● 任务要求:
将下列条目中从含有“You are a GUI”的那一行起，到含有“point(737,261)”的那一行为止（含这两行）的内容改写成一个 JSON 字符串列表，每行对应一个字符串，空行略去不计。

● 任务数据:
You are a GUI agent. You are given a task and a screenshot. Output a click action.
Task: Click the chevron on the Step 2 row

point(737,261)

==

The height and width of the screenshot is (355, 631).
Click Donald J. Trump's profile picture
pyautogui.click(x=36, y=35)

...

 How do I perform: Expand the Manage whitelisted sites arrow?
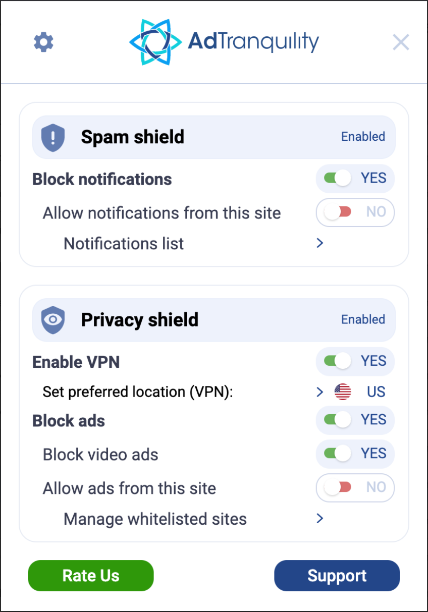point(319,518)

● 结果:
[
  "You are a GUI agent. You are given a task and a screenshot. Output a click action.",
  "Task: Click the chevron on the Step 2 row",
  "point(737,261)"
]